■ WORK ITEM
From the listing below, output only the lines starting at the line that has "Click the next page arrow" and ending at the line that has "You are a computer-use agent. The image size is (544, 400).", exactly as they appear, ends included.

■ DATA IN THIS EXERCISE
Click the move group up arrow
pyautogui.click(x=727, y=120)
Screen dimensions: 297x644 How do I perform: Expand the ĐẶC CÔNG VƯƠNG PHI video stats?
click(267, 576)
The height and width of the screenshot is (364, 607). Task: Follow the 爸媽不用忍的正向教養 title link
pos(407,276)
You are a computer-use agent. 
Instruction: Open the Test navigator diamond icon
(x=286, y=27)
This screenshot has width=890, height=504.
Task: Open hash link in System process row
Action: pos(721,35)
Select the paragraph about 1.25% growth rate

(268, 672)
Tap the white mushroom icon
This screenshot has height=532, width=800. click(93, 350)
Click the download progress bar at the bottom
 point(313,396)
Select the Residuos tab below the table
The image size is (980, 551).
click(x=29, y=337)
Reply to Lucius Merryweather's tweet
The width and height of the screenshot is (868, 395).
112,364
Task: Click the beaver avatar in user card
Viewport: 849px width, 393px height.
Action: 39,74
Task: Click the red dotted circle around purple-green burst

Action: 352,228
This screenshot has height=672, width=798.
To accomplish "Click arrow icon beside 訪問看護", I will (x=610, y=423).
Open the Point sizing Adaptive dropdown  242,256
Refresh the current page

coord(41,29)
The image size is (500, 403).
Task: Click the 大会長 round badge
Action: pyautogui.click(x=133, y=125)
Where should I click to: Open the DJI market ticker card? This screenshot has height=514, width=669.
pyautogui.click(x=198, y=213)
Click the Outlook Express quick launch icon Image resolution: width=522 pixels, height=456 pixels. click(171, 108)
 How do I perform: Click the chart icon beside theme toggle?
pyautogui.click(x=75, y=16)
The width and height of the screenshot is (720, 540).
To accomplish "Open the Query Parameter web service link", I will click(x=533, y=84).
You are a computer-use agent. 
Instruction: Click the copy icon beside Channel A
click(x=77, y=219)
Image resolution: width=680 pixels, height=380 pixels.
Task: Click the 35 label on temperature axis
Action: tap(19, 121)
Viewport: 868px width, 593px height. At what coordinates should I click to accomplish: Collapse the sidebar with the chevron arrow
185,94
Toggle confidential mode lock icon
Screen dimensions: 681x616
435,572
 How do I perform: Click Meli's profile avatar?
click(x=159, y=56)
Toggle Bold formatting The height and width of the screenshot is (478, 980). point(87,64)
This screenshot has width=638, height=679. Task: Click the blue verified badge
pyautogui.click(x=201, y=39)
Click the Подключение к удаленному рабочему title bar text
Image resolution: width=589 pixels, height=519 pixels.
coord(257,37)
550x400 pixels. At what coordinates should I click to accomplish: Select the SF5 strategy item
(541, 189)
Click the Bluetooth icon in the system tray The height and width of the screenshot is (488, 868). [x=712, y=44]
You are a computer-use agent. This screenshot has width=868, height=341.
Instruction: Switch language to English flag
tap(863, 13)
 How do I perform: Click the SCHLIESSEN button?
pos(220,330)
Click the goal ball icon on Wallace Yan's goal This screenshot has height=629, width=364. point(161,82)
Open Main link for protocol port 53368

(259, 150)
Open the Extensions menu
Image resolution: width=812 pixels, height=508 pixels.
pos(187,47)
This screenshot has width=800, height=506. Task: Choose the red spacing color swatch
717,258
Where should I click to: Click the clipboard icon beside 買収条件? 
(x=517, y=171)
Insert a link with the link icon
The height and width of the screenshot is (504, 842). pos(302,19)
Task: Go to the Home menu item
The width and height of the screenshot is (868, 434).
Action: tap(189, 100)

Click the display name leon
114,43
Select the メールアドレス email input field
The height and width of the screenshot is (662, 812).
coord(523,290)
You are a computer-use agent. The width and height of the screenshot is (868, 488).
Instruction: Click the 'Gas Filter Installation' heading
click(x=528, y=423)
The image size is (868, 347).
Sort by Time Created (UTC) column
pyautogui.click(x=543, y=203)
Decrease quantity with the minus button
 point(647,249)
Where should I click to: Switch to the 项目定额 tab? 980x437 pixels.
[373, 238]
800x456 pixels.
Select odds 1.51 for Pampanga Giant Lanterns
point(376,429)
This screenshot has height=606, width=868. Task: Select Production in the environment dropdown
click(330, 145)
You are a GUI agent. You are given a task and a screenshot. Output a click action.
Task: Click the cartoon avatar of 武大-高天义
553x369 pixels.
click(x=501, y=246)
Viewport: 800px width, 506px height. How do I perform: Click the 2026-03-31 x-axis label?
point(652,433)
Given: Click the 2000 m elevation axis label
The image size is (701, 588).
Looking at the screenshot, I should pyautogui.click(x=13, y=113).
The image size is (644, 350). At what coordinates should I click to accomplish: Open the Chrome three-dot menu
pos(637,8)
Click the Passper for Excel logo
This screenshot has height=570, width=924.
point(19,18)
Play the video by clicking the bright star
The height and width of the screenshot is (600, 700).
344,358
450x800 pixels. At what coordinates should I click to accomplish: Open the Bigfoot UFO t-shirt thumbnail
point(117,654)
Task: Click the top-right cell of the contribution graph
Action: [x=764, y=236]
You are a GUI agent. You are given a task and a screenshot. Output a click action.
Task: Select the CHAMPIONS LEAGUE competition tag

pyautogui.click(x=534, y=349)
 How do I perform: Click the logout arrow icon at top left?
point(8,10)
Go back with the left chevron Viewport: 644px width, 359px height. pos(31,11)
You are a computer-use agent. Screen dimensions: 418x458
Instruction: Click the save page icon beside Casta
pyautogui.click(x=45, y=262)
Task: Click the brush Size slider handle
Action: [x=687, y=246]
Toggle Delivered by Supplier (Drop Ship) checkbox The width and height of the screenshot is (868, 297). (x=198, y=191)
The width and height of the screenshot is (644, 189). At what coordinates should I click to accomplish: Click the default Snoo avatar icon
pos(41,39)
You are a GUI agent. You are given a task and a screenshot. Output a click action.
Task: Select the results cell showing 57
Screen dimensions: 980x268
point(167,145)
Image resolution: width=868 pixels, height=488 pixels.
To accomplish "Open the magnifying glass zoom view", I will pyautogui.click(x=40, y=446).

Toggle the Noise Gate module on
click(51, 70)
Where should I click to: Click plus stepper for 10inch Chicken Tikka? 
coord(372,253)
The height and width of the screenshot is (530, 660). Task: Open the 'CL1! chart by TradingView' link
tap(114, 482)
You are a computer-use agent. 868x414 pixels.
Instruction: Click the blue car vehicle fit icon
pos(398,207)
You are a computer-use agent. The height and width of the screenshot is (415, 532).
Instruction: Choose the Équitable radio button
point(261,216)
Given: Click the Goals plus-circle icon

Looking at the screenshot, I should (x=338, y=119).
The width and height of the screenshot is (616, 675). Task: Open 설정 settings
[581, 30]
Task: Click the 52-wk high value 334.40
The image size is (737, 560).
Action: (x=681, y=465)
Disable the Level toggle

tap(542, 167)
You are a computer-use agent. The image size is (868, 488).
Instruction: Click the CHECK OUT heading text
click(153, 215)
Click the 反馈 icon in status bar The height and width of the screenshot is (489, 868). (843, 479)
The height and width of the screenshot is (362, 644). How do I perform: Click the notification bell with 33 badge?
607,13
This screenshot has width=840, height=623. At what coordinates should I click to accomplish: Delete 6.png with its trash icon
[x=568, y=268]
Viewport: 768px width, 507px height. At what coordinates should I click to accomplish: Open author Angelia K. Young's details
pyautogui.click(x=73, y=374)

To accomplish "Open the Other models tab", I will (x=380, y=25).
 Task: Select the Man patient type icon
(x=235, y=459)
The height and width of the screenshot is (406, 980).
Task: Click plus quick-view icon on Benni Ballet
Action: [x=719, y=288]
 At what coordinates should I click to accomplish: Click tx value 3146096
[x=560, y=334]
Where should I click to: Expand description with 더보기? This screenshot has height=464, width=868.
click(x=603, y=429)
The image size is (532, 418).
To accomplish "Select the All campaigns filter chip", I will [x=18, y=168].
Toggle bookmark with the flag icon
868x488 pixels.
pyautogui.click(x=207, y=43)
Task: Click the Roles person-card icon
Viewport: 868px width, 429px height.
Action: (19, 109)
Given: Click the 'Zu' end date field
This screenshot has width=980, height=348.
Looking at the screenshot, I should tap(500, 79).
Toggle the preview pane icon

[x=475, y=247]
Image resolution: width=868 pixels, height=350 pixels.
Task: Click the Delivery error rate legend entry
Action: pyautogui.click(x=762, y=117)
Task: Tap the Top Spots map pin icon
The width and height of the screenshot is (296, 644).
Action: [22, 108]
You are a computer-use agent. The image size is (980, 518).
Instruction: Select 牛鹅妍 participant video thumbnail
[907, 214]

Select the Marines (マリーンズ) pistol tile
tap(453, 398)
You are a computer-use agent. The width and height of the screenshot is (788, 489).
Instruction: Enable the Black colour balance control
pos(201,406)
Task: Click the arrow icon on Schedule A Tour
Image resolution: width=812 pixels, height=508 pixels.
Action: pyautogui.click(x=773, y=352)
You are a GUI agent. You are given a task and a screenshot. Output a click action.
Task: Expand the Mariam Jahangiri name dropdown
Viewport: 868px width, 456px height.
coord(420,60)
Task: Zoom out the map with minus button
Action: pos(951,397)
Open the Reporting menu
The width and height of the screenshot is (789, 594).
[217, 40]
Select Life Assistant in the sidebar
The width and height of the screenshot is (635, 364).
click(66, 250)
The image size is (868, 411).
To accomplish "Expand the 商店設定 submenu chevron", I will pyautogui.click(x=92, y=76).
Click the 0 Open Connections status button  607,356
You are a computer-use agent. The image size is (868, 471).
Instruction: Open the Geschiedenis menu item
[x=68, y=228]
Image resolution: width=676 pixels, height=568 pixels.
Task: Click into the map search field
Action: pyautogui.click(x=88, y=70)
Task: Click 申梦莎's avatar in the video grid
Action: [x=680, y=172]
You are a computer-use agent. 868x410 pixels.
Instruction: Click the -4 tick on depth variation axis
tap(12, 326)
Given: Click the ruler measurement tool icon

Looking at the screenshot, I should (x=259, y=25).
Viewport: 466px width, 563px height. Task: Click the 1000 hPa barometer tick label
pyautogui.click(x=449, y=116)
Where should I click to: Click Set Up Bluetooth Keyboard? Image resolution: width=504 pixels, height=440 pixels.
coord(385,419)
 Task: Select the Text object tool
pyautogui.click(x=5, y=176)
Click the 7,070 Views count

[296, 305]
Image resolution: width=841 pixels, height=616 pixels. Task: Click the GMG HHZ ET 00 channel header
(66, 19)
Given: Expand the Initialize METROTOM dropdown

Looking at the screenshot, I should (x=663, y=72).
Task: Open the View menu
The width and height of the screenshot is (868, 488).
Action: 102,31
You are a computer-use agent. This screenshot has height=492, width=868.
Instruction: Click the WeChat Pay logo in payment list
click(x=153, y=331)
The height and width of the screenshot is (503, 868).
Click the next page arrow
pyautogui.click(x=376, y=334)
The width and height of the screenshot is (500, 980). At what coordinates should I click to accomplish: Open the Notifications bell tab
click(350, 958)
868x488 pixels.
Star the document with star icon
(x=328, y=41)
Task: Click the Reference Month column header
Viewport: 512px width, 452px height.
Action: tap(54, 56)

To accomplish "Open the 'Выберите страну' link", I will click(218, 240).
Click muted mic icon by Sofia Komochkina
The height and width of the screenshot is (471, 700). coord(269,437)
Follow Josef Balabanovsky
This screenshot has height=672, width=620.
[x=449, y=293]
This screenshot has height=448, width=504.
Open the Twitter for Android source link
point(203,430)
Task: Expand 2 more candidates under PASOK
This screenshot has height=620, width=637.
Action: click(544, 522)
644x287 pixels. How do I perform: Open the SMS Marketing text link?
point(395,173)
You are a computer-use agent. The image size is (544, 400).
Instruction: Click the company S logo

■ YOUR SOLUTION
Click the next page arrow
pyautogui.click(x=376, y=334)
The width and height of the screenshot is (500, 980). At what coordinates should I click to accomplish: Open the Notifications bell tab
click(350, 958)
868x488 pixels.
Star the document with star icon
(x=328, y=41)
Task: Click the Reference Month column header
Viewport: 512px width, 452px height.
Action: tap(54, 56)

To accomplish "Open the 'Выберите страну' link", I will click(218, 240).
Click muted mic icon by Sofia Komochkina
The height and width of the screenshot is (471, 700). coord(269,437)
Follow Josef Balabanovsky
This screenshot has height=672, width=620.
[x=449, y=293]
This screenshot has height=448, width=504.
Open the Twitter for Android source link
point(203,430)
Task: Expand 2 more candidates under PASOK
This screenshot has height=620, width=637.
Action: click(544, 522)
644x287 pixels. How do I perform: Open the SMS Marketing text link?
point(395,173)
You are a computer-use agent. The image size is (544, 400).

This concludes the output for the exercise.